"Oops, I forgot". That was what the hematologist emailed me back after I asked if he had received the MRI results yet. It had been 5 days/3 business days. He forgot to tell me that everything was completely normal, fine, no issues, negative for anything, etc. etc. etc. Whew. I figured as much. I didn't have much concern.
The actual procedure freaked me out more than anticipation of the results. The spinal part was okay, I had most of my head sticking out the back, and kept my eyes closed most of the time anyways. Then, they got me ready for the brain MRI. The part they're viewing has to be in the middle of the tube. Um, not cool. There was a head cup to rest my head in, okay. They gave me a blanket for my cold toes. They gave me music headphones this time along with the ear protectors. Then just before they pushed me in, they put this helmet thing on my face! AHhh!! no! I tried to remain calm. I closed my eyes as they started pushing me in. She said "oh there's a mirror on the helmet so you can see us." I looked. Big mistake. I see a helmet thing over my face, a teeny tiny mirror in front of my eyes, the gray tube so close and that was it. I tried taking deep breaths and thinking of other things. I chickened out and squeezed the call button. I told them I had to go to the bathroom. They said that a lot of people get freaked out by the brain scans and have to come back or get some light sedation. Not an option for me, either one. I went to the bathroom, came back. Closed my eyes from the beginning while they set me up all over again. I made grocery lists in my head, listened to the music, debated with myself about the singer, prayed, and focused on breathing. I do not want to do that again, ever. Ugh.

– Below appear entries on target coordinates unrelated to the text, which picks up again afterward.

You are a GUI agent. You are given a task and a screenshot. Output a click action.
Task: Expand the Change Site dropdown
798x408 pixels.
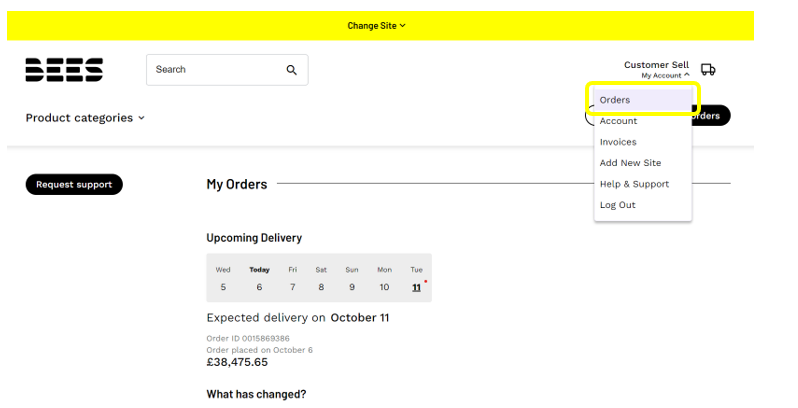tap(376, 26)
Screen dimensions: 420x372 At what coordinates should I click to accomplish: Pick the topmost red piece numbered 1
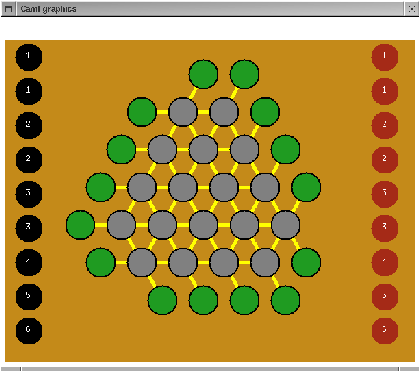[385, 57]
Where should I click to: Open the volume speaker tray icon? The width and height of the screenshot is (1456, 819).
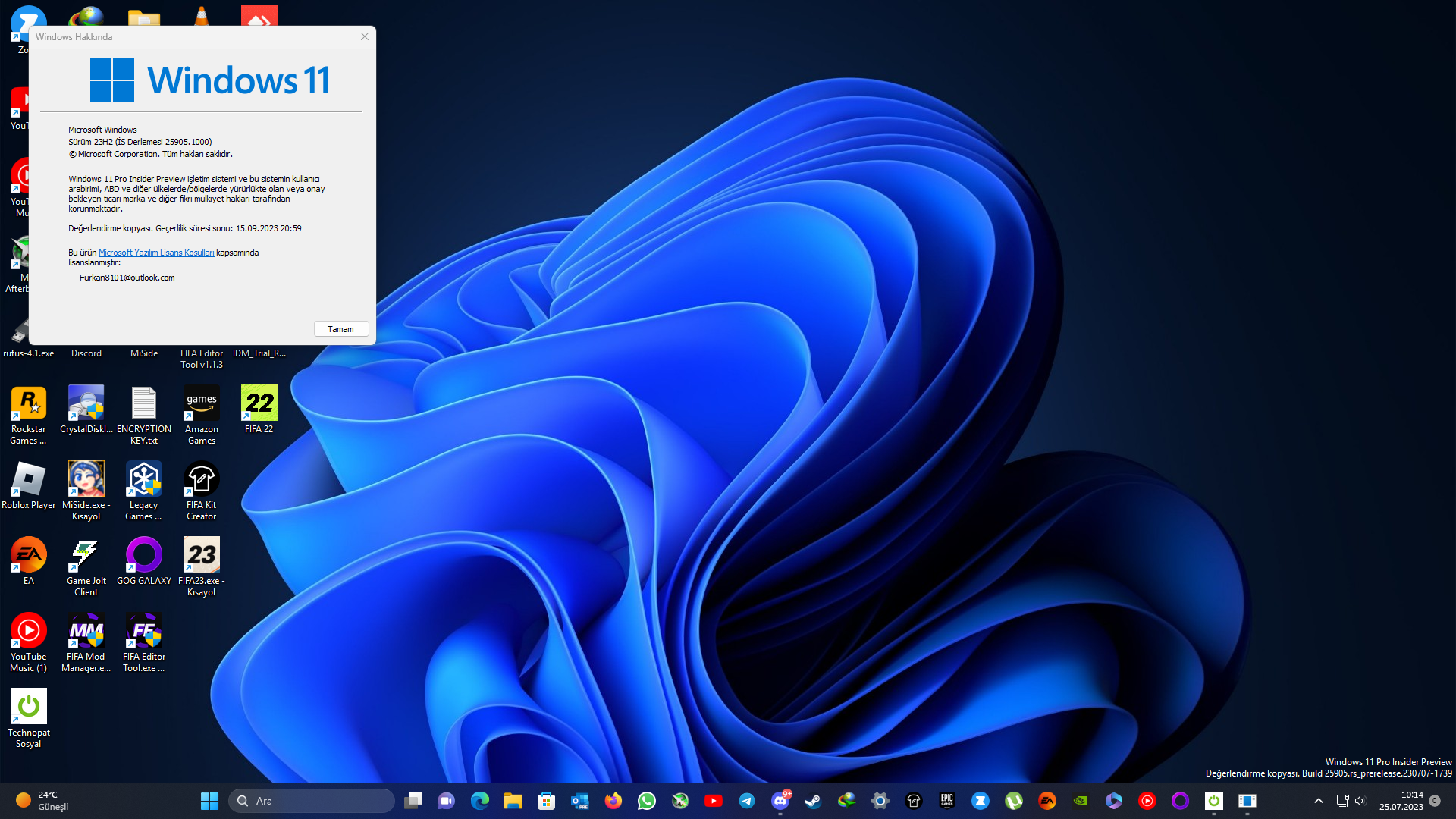1360,801

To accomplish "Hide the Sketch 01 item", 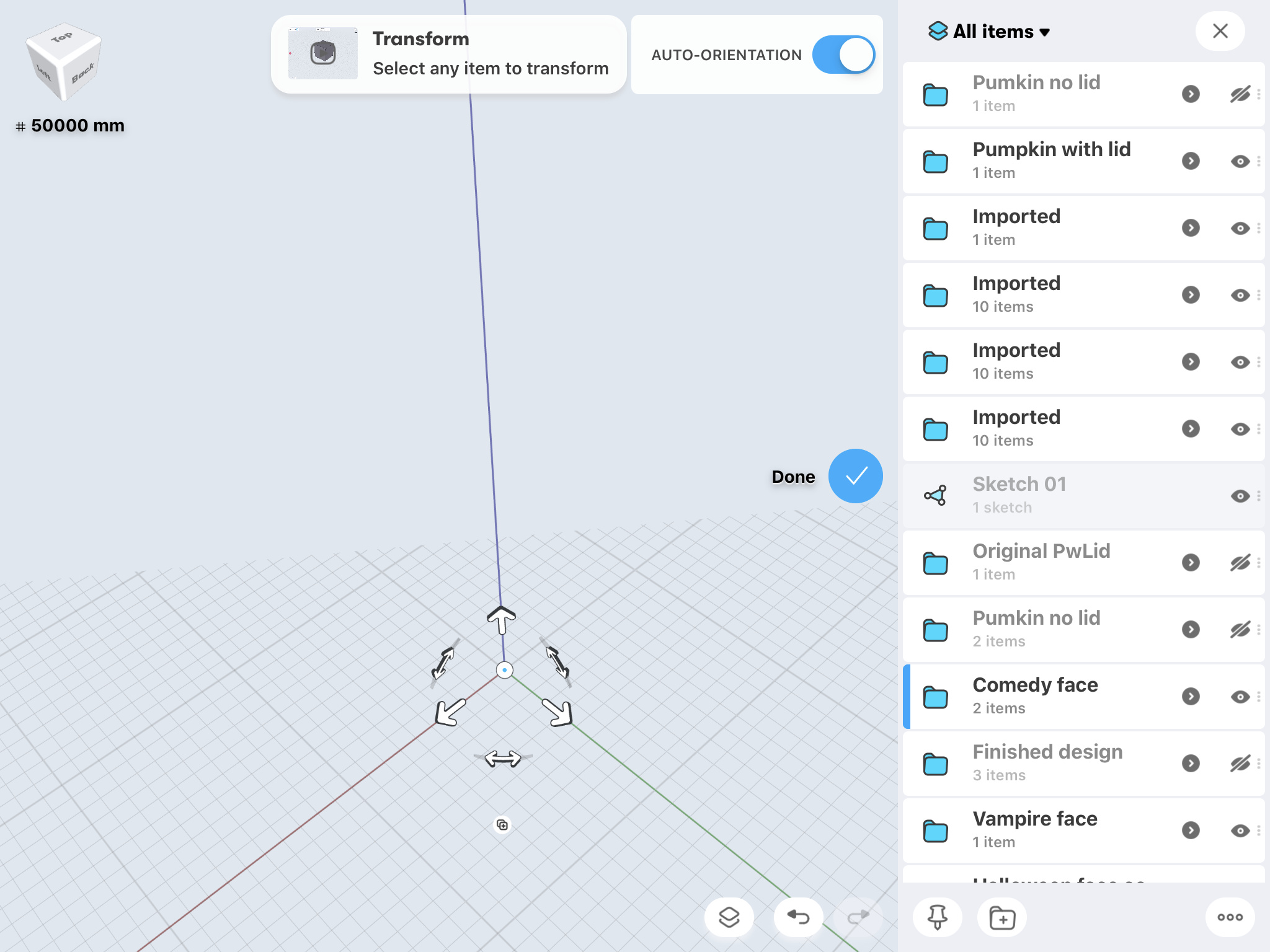I will [x=1240, y=496].
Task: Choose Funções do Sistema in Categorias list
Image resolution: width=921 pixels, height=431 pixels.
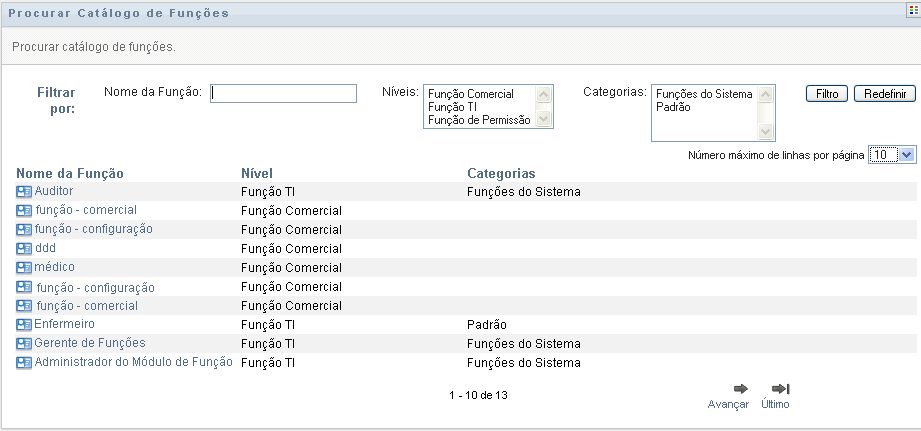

But, it's over. The doctors have what they want for their records and for their CYA policies (cover your arse). Except I got a call from some peri-operative group at Strong today, they scheduled me for an appointment to talk to the anesthesiologist, in case I need an epidural. UGH! I called the OB office and was like "listen, the whole point of the spinal MRI was to clear it for an emergency epidural, and it did. So I don't think that there's any point to of all this. I have had too many appointments and confusion over all the care and doctors involved." The nurse said she'd talk to the doctor and get back to me, she thought the doctor had informed me. Um, no, surprise! This is totally getting out of hand. Even the hematologist said, they're making a mountain of a molehill over there. I don't need to be so medically planned and followed, it's birth, which I have done twice already with no issues, chill out please!